Record extracts
· · · · ·
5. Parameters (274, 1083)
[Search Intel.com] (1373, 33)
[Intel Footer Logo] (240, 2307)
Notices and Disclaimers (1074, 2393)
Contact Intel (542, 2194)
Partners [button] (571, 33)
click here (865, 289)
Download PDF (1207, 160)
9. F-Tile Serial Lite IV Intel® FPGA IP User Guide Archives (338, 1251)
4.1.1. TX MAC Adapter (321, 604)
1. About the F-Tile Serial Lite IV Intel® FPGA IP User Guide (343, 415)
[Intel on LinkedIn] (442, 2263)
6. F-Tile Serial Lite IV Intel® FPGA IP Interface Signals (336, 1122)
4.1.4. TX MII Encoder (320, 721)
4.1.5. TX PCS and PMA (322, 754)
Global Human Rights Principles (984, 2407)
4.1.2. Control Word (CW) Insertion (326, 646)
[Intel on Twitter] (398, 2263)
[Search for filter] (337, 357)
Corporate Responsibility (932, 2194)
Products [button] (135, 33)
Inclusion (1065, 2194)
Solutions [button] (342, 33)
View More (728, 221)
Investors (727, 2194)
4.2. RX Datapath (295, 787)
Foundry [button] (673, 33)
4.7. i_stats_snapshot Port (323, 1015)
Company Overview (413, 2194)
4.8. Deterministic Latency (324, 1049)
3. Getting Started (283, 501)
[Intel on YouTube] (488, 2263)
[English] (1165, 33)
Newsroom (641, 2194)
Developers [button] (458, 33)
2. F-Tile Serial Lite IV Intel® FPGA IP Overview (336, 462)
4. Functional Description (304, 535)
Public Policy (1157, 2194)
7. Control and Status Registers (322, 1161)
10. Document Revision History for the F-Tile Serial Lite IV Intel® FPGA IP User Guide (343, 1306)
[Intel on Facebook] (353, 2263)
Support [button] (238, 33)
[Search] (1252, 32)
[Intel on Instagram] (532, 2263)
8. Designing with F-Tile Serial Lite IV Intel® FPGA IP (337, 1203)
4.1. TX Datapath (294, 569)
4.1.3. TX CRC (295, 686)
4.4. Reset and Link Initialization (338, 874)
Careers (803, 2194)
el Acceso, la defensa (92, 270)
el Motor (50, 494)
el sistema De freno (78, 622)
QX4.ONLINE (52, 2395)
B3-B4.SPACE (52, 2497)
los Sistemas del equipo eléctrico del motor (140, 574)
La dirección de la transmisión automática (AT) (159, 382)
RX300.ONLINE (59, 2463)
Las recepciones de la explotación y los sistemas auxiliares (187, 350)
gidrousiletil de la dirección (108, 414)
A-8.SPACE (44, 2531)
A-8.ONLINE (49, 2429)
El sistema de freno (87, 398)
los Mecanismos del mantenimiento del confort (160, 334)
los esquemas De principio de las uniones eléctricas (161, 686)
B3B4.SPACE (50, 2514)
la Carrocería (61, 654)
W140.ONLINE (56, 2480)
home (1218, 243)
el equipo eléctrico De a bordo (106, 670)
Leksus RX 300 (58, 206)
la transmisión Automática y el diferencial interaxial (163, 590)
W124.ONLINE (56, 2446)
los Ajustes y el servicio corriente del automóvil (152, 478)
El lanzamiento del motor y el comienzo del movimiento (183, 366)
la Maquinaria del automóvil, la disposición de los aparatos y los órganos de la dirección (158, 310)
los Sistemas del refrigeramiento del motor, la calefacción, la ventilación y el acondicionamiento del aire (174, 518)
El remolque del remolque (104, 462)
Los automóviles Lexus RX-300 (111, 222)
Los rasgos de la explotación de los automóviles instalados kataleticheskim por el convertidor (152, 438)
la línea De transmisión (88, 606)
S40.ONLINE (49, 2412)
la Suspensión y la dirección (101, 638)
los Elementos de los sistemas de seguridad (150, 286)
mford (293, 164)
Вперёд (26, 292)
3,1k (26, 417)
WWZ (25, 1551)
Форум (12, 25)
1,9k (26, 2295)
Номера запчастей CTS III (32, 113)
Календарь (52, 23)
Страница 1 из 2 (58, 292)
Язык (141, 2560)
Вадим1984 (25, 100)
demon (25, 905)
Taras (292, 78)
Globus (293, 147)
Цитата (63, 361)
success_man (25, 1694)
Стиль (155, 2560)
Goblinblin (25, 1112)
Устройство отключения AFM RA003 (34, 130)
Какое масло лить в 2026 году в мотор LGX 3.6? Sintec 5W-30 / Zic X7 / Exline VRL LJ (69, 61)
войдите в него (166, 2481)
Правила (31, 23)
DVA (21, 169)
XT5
· · · · ·
Exercise aim
Arrange every item above as a Markdown table with two columns, Row and Item. Number the rows in order, and leave out any blank lines.

Answer to this task
| Row | Item |
|---|---|
| 1 | 5. Parameters (274, 1083) |
| 2 | [Search Intel.com] (1373, 33) |
| 3 | [Intel Footer Logo] (240, 2307) |
| 4 | Notices and Disclaimers (1074, 2393) |
| 5 | Contact Intel (542, 2194) |
| 6 | Partners [button] (571, 33) |
| 7 | click here (865, 289) |
| 8 | Download PDF (1207, 160) |
| 9 | 9. F-Tile Serial Lite IV Intel® FPGA IP User Guide Archives (338, 1251) |
| 10 | 4.1.1. TX MAC Adapter (321, 604) |
| 11 | 1. About the F-Tile Serial Lite IV Intel® FPGA IP User Guide (343, 415) |
| 12 | [Intel on LinkedIn] (442, 2263) |
| 13 | 6. F-Tile Serial Lite IV Intel® FPGA IP Interface Signals (336, 1122) |
| 14 | 4.1.4. TX MII Encoder (320, 721) |
| 15 | 4.1.5. TX PCS and PMA (322, 754) |
| 16 | Global Human Rights Principles (984, 2407) |
| 17 | 4.1.2. Control Word (CW) Insertion (326, 646) |
| 18 | [Intel on Twitter] (398, 2263) |
| 19 | [Search for filter] (337, 357) |
| 20 | Corporate Responsibility (932, 2194) |
| 21 | Products [button] (135, 33) |
| 22 | Inclusion (1065, 2194) |
| 23 | Solutions [button] (342, 33) |
| 24 | View More (728, 221) |
| 25 | Investors (727, 2194) |
| 26 | 4.2. RX Datapath (295, 787) |
| 27 | Foundry [button] (673, 33) |
| 28 | 4.7. i_stats_snapshot Port (323, 1015) |
| 29 | Company Overview (413, 2194) |
| 30 | 4.8. Deterministic Latency (324, 1049) |
| 31 | 3. Getting Started (283, 501) |
| 32 | [Intel on YouTube] (488, 2263) |
| 33 | [English] (1165, 33) |
| 34 | Newsroom (641, 2194) |
| 35 | Developers [button] (458, 33) |
| 36 | 2. F-Tile Serial Lite IV Intel® FPGA IP Overview (336, 462) |
| 37 | 4. Functional Description (304, 535) |
| 38 | Public Policy (1157, 2194) |
| 39 | 7. Control and Status Registers (322, 1161) |
| 40 | 10. Document Revision History for the F-Tile Serial Lite IV Intel® FPGA IP User Guide (343, 1306) |
| 41 | [Intel on Facebook] (353, 2263) |
| 42 | Support [button] (238, 33) |
| 43 | [Search] (1252, 32) |
| 44 | [Intel on Instagram] (532, 2263) |
| 45 | 8. Designing with F-Tile Serial Lite IV Intel® FPGA IP (337, 1203) |
| 46 | 4.1. TX Datapath (294, 569) |
| 47 | 4.1.3. TX CRC (295, 686) |
| 48 | 4.4. Reset and Link Initialization (338, 874) |
| 49 | Careers (803, 2194) |
| 50 | el Acceso, la defensa (92, 270) |
| 51 | el Motor (50, 494) |
| 52 | el sistema De freno (78, 622) |
| 53 | QX4.ONLINE (52, 2395) |
| 54 | B3-B4.SPACE (52, 2497) |
| 55 | los Sistemas del equipo eléctrico del motor (140, 574) |
| 56 | La dirección de la transmisión automática (AT) (159, 382) |
| 57 | RX300.ONLINE (59, 2463) |
| 58 | Las recepciones de la explotación y los sistemas auxiliares (187, 350) |
| 59 | gidrousiletil de la dirección (108, 414) |
| 60 | A-8.SPACE (44, 2531) |
| 61 | A-8.ONLINE (49, 2429) |
| 62 | El sistema de freno (87, 398) |
| 63 | los Mecanismos del mantenimiento del confort (160, 334) |
| 64 | los esquemas De principio de las uniones eléctricas (161, 686) |
| 65 | B3B4.SPACE (50, 2514) |
| 66 | la Carrocería (61, 654) |
| 67 | W140.ONLINE (56, 2480) |
| 68 | home (1218, 243) |
| 69 | el equipo eléctrico De a bordo (106, 670) |
| 70 | Leksus RX 300 (58, 206) |
| 71 | la transmisión Automática y el diferencial interaxial (163, 590) |
| 72 | W124.ONLINE (56, 2446) |
| 73 | los Ajustes y el servicio corriente del automóvil (152, 478) |
| 74 | El lanzamiento del motor y el comienzo del movimiento (183, 366) |
| 75 | la Maquinaria del automóvil, la disposición de los aparatos y los órganos de la dirección (158, 310) |
| 76 | los Sistemas del refrigeramiento del motor, la calefacción, la ventilación y el acondicionamiento del aire (174, 518) |
| 77 | El remolque del remolque (104, 462) |
| 78 | Los automóviles Lexus RX-300 (111, 222) |
| 79 | Los rasgos de la explotación de los automóviles instalados kataleticheskim por el convertidor (152, 438) |
| 80 | la línea De transmisión (88, 606) |
| 81 | S40.ONLINE (49, 2412) |
| 82 | la Suspensión y la dirección (101, 638) |
| 83 | los Elementos de los sistemas de seguridad (150, 286) |
| 84 | mford (293, 164) |
| 85 | Вперёд (26, 292) |
| 86 | 3,1k (26, 417) |
| 87 | WWZ (25, 1551) |
| 88 | Форум (12, 25) |
| 89 | 1,9k (26, 2295) |
| 90 | Номера запчастей CTS III (32, 113) |
| 91 | Календарь (52, 23) |
| 92 | Страница 1 из 2 (58, 292) |
| 93 | Язык (141, 2560) |
| 94 | Вадим1984 (25, 100) |
| 95 | demon (25, 905) |
| 96 | Taras (292, 78) |
| 97 | Globus (293, 147) |
| 98 | Цитата (63, 361) |
| 99 | success_man (25, 1694) |
| 100 | Стиль (155, 2560) |
| 101 | Goblinblin (25, 1112) |
| 102 | Устройство отключения AFM RA003 (34, 130) |
| 103 | Какое масло лить в 2026 году в мотор LGX 3.6? Sintec 5W-30 / Zic X7 / Exline VRL LJ (69, 61) |
| 104 | войдите в него (166, 2481) |
| 105 | Правила (31, 23) |
| 106 | DVA (21, 169) |
| 107 | XT5 |